After discovery and other proceedings in the case in which another judge was appointed to serve, the plaintiff State of Georgia, by and through the district attorney, dismissed its action without prejudice before verdict, attaching thereto a further resolution of the *756hospital authority requesting said dismissal. That resolution contends that the resulting delay due to the intervention, and for other reasons, the authority now found it necessary to increase the amount and alter the structure of the certificates to be issued requiring a new petition and complaint to be filed subsequently.

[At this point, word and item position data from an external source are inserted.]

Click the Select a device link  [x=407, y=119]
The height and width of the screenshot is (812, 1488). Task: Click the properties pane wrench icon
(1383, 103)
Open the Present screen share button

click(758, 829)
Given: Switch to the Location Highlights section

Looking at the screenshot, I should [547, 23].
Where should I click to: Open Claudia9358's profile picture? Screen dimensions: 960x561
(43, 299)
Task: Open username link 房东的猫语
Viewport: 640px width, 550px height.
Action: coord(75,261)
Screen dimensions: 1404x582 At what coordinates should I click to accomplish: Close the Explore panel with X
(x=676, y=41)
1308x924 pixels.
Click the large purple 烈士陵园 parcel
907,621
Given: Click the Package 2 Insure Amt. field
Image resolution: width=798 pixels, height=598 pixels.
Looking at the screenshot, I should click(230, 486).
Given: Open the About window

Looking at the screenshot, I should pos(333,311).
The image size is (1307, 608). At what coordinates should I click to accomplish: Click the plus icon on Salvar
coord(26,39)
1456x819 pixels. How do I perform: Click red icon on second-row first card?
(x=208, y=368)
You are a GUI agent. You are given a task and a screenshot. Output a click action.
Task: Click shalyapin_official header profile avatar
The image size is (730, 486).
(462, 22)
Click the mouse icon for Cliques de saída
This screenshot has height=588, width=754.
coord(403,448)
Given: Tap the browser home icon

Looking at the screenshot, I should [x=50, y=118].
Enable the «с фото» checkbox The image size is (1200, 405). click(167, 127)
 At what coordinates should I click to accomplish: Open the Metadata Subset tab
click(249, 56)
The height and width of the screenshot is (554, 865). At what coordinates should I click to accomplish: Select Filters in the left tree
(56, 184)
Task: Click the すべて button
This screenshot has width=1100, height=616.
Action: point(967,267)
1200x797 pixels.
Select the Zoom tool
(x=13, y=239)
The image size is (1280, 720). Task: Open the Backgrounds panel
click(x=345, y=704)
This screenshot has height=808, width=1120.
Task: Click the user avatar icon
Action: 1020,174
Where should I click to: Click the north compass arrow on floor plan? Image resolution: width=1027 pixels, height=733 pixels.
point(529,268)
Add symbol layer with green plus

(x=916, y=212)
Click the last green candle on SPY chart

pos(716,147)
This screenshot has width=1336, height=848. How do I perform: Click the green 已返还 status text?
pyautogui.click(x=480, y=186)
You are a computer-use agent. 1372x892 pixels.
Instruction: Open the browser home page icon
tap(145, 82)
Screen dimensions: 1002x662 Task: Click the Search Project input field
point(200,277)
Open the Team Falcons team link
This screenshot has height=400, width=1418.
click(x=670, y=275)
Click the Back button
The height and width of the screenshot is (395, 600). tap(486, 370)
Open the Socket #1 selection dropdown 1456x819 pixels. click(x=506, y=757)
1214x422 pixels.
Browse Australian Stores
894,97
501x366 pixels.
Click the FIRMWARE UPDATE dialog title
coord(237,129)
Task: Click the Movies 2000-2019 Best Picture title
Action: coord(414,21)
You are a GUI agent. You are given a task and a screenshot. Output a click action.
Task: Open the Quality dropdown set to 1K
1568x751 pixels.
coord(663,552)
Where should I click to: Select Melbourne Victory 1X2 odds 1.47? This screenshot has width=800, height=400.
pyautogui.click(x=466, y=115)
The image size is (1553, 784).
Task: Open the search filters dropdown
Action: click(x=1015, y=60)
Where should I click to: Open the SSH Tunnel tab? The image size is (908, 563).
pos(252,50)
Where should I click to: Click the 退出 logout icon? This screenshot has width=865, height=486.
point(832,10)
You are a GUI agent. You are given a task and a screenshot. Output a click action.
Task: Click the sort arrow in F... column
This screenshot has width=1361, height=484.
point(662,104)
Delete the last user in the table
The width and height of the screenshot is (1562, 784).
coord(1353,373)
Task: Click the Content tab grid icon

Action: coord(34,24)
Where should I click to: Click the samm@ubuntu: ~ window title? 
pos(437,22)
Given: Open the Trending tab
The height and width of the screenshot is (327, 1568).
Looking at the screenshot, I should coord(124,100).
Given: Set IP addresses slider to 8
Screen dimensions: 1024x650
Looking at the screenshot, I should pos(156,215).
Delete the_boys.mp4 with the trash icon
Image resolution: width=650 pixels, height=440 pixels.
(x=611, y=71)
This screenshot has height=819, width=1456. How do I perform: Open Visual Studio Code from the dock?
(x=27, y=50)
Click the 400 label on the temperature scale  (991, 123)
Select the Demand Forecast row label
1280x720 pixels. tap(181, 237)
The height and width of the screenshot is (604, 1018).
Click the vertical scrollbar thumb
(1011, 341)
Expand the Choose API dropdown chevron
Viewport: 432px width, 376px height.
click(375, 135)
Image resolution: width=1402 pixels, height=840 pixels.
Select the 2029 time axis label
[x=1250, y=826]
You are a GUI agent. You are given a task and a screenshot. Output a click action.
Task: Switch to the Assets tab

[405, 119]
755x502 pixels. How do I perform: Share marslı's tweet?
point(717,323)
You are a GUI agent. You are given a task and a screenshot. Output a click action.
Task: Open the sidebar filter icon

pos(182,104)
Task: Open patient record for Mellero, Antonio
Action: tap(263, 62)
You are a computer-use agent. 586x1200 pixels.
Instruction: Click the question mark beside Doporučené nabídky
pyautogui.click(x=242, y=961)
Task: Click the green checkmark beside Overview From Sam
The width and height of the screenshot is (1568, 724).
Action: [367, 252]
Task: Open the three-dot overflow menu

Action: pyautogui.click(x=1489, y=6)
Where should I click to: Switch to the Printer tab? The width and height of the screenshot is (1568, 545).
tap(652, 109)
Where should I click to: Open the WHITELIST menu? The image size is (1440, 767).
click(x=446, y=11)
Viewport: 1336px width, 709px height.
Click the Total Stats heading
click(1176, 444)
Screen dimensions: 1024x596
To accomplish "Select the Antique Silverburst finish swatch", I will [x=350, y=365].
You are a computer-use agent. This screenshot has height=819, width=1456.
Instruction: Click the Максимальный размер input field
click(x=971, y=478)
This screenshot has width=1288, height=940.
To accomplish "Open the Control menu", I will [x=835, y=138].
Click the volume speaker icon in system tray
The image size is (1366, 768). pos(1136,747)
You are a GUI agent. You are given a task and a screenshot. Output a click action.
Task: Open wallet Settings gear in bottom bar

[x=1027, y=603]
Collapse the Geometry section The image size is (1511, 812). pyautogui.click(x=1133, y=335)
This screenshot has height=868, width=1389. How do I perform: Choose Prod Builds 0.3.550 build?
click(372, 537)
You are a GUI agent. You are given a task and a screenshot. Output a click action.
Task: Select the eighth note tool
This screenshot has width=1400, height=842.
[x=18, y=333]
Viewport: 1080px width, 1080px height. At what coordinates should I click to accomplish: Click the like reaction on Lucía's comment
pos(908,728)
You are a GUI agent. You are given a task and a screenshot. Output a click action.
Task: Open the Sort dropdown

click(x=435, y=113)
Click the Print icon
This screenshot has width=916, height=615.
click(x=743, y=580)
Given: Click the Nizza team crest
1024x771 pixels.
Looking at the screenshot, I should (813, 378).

The intervenors moved to strike this voluntary dismissal contending that their intervention resulted in a statutory class action which under the Civil Practice Act (OCGA § 9-11-23 (formerly Code Ann. § 81A-123 (Ga. L. 1966, pp. 609,632)) could not be dismissed or compromised without the approval of the court, and notice of such dismissal was not given to all members of the class in accordance with this statute, further contending that their counterclaim for attorney fees could not be dismissed with the main action the same remaining pending for independent adjudication by the court. After a hearing the superior court held that the action had not been certified as a class action and no motion had been filed to have the action so certified, citing Executrix of the Estate of Seamans v. True, 247 Ga. 721 (1) (279 SE2d 447), and the intervention authorized by the court only referred to the intervenors as individual parties to the action, hence they were not allowed to intervene as representatives of a class, that is, the citizens and taxpayers of the county. Further, the voluntary dismissal filed by the plaintiff has now been consented to by the court, the same having been served upon counsel for all parties including counsel for the intervenors. The court further held that the intervenors’ counterclaim for attorney fees was found to be capable of independent adjudication notwithstanding the dismissal. The motion of the intervenors to strike the voluntary dismissal was denied, and the voluntary dismissal was allowed without prejudice. The intervenors appeal. Held:

The sole enumeration of error is that the superior court erred in holding that the action was not a class action in consenting to the filing of the voluntary dismissal by the plaintiff without any notice “other than that already given to intervenors’ counsel” and in denying their motion to strike the voluntary dismissal. Intervenors further contend that the case of Executrix of the Estate of Seamans v. True, 247 Ga. 721 (1), supra, is not controlling, that the Georgia law does not require certification as a class action and that the Georgia law in the case sub judice (OCGA § 31-7-81 (Code Ann. § 88-1810)) creates a statutory class action in this instance. Section 23 of the Civil Practice Act (OCGA § 9-11-23 (Code Ann. § 81A-123)) clearly defines class actions. However, while this intervention by certain citizens and taxpayers attacking the validity and binding effect of the contract (by and between the hospital authority, the county and an existing hospital) has reference to “all citizens, residents and property owners *757thereof’ (OCGA § 31-7-81 (Code Ann. § 88-1810), supra); nevertheless, the intervention was not characterized as an intervention by a class nor did the orders of the court make it into a class action, and we do not deem such intervention to be a statutory class action preventing the voluntary dismissal here.

Decided March 11, 1983. Gordon L. Dickens, Jr., for appellants. Joseph H. Briley, Roosevelt Warren, Robert W. Miller, A. Felton Jenkins, Jr., R. Preston Balt, Jr., for appellee.

Further, the superior court, in the order under review, has approved the dismissal and held that the notice to the counsel for intervenors was sufficient to meet the requirements of the law, that is, that notice be given to the members of the class “in such manner as the court directs.” Accordingly, we find no abuse of discretion by the superior court, even if the plaintiff could not voluntarily dismiss the action as contended by intervenors. See in this connection Hill v. General Fin. Corp., 144 Ga. App. 434, 435-436 (1) (241 SE2d 282).

Judgment affirmed.

Shulman, C. J., and Birdsong, J., concur.